--- Begin Extract to read ---
# Spelling Checker Errors



## Yard Ape (14 Jul 2004)

Does anybody else find that the spell checker does some shifty things to your work?  Sometimes when it has corrected the rare spelling mistake (no modesty here) it has overtyped the corrected spelling starting midway through the mis-spelled word and onto the next word (making a large meaningless string of letters).


----------



## Mike Bobbitt (14 Jul 2004)

Does it wreck words just in the spell checker preview window, or in the actual post too?


----------



## casing (14 Jul 2004)

Yes, I've noticed.
Yes, it messes the words up in the actual posted message.


----------



## Mike Bobbitt (14 Jul 2004)

If you see it, please let me know what text it messes up. I'll see if I can reproduce it.


Thanks


----------



## McG (5 Aug 2004)

I've had the word-shift problem too.  The attachments show it. 
It happened here: http://army.ca/forums/threads/17308/post-88986.html#msg88986


----------



## Scratch_043 (5 Aug 2004)
--- End Extract to read ---
**Complete the following:**
A) Summarize the thread on spelling checker errors in two sentences.
B) Retype the part of the thread on spelling checker errors starting at "Yes, it messes" and ending at "can reproduce it.".
--- Begin Data supplied ---
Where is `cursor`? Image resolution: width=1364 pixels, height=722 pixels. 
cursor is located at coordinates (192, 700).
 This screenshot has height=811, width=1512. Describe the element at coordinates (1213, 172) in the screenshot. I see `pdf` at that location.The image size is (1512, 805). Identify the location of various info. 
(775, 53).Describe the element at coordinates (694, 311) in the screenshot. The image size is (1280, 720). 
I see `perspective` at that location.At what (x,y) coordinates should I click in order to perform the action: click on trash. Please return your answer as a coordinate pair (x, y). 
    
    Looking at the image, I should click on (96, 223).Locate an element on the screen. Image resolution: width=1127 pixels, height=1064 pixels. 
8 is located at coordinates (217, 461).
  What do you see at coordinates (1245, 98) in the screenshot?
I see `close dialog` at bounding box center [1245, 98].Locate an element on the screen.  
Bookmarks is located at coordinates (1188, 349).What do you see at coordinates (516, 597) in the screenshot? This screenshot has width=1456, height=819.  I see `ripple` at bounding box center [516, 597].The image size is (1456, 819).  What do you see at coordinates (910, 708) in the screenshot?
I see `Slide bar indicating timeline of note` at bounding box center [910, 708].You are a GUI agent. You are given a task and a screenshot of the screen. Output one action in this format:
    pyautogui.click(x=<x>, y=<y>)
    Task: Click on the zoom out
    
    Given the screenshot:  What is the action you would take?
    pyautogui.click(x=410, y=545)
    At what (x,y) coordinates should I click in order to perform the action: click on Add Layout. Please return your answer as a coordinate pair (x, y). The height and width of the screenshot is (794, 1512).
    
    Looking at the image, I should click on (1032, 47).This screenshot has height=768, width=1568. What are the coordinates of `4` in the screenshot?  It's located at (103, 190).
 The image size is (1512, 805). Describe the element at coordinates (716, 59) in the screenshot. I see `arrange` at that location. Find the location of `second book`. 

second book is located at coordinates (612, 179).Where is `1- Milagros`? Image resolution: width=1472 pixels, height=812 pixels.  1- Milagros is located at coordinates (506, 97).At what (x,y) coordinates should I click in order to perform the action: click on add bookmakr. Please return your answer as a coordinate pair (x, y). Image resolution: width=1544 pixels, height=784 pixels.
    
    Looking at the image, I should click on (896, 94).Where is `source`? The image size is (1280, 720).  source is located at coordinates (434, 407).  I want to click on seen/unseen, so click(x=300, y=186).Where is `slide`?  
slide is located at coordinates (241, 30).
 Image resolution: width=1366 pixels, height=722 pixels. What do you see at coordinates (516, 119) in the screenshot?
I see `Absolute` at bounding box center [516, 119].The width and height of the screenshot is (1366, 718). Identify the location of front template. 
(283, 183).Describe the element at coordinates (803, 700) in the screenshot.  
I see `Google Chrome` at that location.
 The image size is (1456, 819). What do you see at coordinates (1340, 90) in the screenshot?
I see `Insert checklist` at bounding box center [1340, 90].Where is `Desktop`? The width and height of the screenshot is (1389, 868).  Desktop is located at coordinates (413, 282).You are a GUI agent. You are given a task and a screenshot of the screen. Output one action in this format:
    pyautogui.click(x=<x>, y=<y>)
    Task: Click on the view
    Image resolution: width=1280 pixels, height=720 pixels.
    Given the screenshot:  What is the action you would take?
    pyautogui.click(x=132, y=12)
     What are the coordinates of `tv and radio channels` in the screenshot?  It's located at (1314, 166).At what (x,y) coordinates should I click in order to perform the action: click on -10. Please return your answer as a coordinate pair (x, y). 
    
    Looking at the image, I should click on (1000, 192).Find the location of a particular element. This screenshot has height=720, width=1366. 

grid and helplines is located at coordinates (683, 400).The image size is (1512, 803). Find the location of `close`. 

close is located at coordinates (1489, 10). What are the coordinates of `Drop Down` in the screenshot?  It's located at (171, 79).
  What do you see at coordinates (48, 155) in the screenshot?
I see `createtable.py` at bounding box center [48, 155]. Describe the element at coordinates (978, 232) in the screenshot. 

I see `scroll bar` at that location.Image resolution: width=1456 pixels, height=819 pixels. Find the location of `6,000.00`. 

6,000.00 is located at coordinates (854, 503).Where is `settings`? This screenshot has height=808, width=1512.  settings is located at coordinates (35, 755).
--- End Data supplied ---
**Answers by task:**
A) A user reports that when the spell checker corrects a mistake, it sometimes overtypes the corrected spelling starting midway through the misspelled word and onto the next word, producing a large, meaningless string of letters. Other users confirm the problem in the actual posted message, and Mike Bobbitt asks to be told which text gets messed up so he can try to reproduce it.

B)
Yes, it messes the words up in the actual posted message.


----------



## Mike Bobbitt (14 Jul 2004)

If you see it, please let me know what text it messes up. I'll see if I can reproduce it.